New York -- An Illinois federal judge on Wednesday nixed a bid for attorneys' fees by property owners and renters in a dispute with the federal government over the environmental implications of a proposed tribe-backed wind farm, saying that eligibility issues among the individual plaintiffs had muddied the waters.
The property owners and renters had persuaded U.S. District Judge Michael H. Mihm earlier this year to order the U.S. General Services Administration to consider the environmental impacts of its power purchase agreement with the proposed 123-turbine Walnut Ridge Wind Farm, and some of the plaintiffs claimed that the government should have to pay their attorneys' fees for the fight, which totaled nearly $100,000.
But the group of plaintiffs seeking the fees, who are eligible for them because their net worths are below the statutory $2 million maximum, hadn't shown that they had been the only ones to pay the fees, Judge Mihm said. In fact, it appeared as though one of the ineligible plaintiffs not involved in the fee bid had been involved in the fee negotiations and payment, according to the order.
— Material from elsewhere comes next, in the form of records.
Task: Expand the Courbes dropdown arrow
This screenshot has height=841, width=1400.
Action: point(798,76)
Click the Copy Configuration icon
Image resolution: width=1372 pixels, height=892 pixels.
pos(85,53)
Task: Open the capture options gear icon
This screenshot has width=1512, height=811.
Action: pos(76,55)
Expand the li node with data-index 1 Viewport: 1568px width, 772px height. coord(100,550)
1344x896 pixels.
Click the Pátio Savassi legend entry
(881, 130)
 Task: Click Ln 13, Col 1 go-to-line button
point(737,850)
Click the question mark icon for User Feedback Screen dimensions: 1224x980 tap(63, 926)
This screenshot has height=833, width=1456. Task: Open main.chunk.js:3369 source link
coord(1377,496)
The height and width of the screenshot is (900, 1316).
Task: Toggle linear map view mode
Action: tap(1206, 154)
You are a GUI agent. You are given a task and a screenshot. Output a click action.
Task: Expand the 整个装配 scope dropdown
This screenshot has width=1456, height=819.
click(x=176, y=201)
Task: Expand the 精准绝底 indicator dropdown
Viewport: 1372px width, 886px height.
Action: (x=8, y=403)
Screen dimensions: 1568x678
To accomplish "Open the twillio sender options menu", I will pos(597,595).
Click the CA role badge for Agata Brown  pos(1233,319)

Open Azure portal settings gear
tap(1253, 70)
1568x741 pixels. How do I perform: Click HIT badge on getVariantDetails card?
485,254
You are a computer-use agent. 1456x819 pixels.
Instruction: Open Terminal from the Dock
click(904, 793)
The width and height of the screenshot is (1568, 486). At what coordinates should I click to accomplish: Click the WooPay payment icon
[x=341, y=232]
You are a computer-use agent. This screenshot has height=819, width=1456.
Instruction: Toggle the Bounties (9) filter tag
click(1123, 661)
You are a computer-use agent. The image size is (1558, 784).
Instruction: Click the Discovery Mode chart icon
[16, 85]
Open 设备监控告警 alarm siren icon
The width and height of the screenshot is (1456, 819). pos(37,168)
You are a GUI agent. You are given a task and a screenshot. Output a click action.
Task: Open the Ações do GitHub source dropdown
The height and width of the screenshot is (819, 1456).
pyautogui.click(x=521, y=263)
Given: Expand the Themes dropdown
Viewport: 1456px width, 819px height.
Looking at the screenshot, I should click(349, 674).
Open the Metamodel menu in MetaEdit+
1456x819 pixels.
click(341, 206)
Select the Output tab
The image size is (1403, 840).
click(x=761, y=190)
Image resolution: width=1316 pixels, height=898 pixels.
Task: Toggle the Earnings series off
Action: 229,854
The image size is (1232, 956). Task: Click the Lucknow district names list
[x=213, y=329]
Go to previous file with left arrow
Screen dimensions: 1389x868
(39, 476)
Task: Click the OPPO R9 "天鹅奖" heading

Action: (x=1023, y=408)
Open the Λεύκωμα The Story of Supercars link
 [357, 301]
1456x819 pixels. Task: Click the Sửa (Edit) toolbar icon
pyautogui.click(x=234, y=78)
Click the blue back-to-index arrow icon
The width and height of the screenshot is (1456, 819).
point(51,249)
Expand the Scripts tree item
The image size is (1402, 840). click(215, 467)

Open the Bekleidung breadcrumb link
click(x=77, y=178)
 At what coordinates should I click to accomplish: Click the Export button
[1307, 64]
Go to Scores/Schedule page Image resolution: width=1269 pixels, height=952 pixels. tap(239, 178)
"Even if [the eligible plaintiffs] had paid a portion (or even all), further difficulty arises for recovery by the fact that all plaintiffs, eligible or ineligible under the net worth requirement, materially benefit from the outcome in this case," according to the order. "It would be fundamentally unfair to have the eligible plaintiffs simply stand-in place of the non-eligible members."
Moreover, Judge Mihm said, none of the plaintiffs had shown that any fees they incurred as a group would have deterred them from pursuing the litigation, which is also a prerequisite under the relevant statute to make a fee bid.
The GSA announced in October that it inked an agreement to purchase a majority of the power produced by the 210-megawatt wind farm, saying the move put it on track to meet the Obama administration’s goal for federal agencies to obtain 20 percent of their power from renewable sources by 2020. The wind farm is owned by Geronimo Wind Energy LLC, which formed MG2 Tribal Energy LLC with the Mesa Grande Band of Mission Indians to develop the project.
But more than two dozen property owners near the 14,500-acre site sued in January, arguing that the GSA’s central role in the project requires the agency to conduct a review of its environmental impact on the surrounding farmland and ecosystems.
Judge Mihm agreed in May, saying the GSA needed to further consider whether its contract with the wind farm developers qualified as a categorical exclusion to certain environmental regulations, and if not, to determine what additional environmental review is required.
In Wednesday's order, the judge refuted the GSA's claim that the property owners and renters couldn't be considered the prevailing party because they hadn't gotten everything they'd wanted in the litigation. He noted that while the case was a close call, the fact remained that the government had erroneously determined that it didn't need to consider the environmental impact of its actions.
"Its position with respect to that issue was simply not justified," he said. "In that sense, the plaintiffs 'prevailed' at trial. While not achieving their requested relief, all of the requested relief relies on the underlying position that GSA did not comply with [National Environmental Policy Act] in entering into the [power purchasing agreement]."
The government had argued that the plaintiffs hadn't actually gotten what they'd wanted out of the lawsuit because they'd asked the court to forbid the GSA from purchasing electricity from the facility and an order vacating the power purchase agreement, as well as an order for the government to prepare an environmental analysis of the project, among other things.
Representatives for the parties were not immediately available for comment on Thursday. The government does not comment on pending litigation.
The wind farm is proposed for construction in northern Illinois and will include 123 industrial wind turbine generators on approximately 14,500 acres of farm land. The GSA entered into a 10-year power purchase agreement with MG2 Tribal Energy to purchase electricity generation by the facility, according to the opinion.
The plaintiffs are represented by Richard S. Porter and Michael F. Iasparro of Hinshaw & Culbertson LLP.
Geronimo and MG2 are represented by James R. Griffin of Schain Banks.
The GSA is represented by Gerard A. Brost and Peter K. Dykema of the U.S. Department of Justice.
The case is Hamrick, et al., v. U.S. General Services Administration, et al., case number 1:15-cv-01023, in the U.S. District Court for the Central District of Illinois.